* [Extrait choisi]
C’est important de nous rappeler l’Esprit qui travaille à travers les personnes. Peut-être qu’Il travaille même malgré les décisions qui se prennent. C’est un peu ce qui me permet de garder espoir.
Sabrina Di Matteo
L.-J. G.: La question qui me vient à propos de l’Église sur terre, en pèlerinage, qui est perfectible, c’est: quelle est sa norme de perfection? Quelle est-elle et vers quoi mène-t-elle? Comme tu as remarqué, j’ai commencé notre discussion en parlant de la nature divine et de la participation à la grâce, parce que, pour moi, la perfection de l’Église, ou d’une Église qu’on qualifie de pérégrinante, ou Église en marche, c’est d’être unie à Dieu. C’est sa norme, sa dignité; c’est ce à quoi l’Église est appelée, et même chaque personne.

* [Échantillon de données]
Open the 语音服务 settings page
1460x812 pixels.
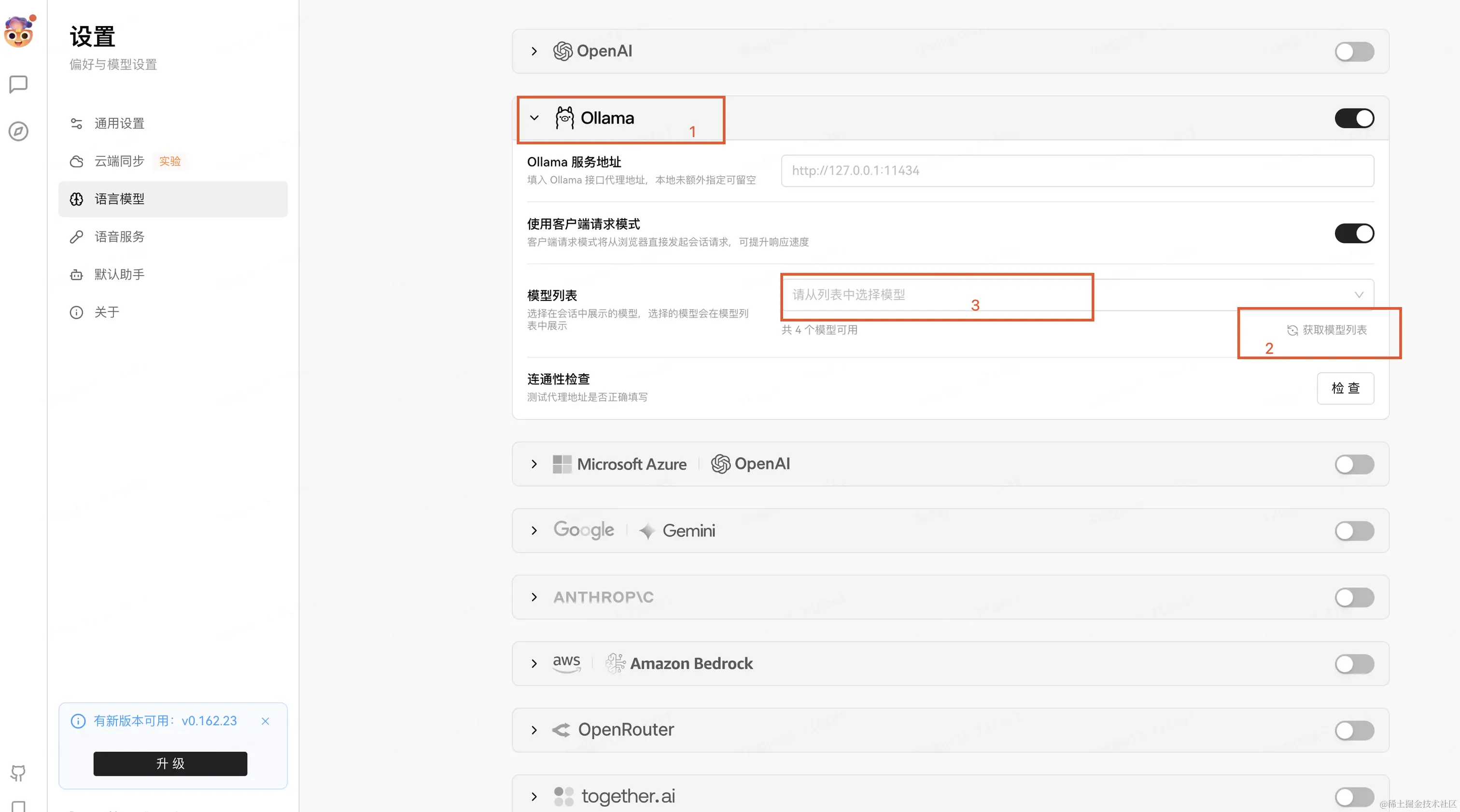pos(119,237)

* [Travail à faire]
a – D'après l'extrait, en quoi consiste la perfection de l'Église pérégrinante pour L.-J. G. ?
b – Recopie le passage de l'extrait allant de « C’est important de » jusqu'à « de garder espoir. » en remplaçant « espoir » par « confiance ».
c – Selon l'extrait, pourquoi L.-J. G. a-t-il ouvert la discussion sur la nature divine et la participation à la grâce ?
Les données n'interviennent pas dans ce travail.

* [Résultats attendus]
a – Elle consiste à être unie à Dieu.

b –
C’est important de nous rappeler l’Esprit qui travaille à travers les personnes. Peut-être qu’Il travaille même malgré les décisions qui se prennent. C’est un peu ce qui me permet de garder confiance.

c – Il l'a fait parce que, pour lui, la perfection de l'Église pérégrinante, ou Église en marche, est d'être unie à Dieu. C'est sa norme et sa dignité, ce à quoi l'Église et chaque personne sont appelées.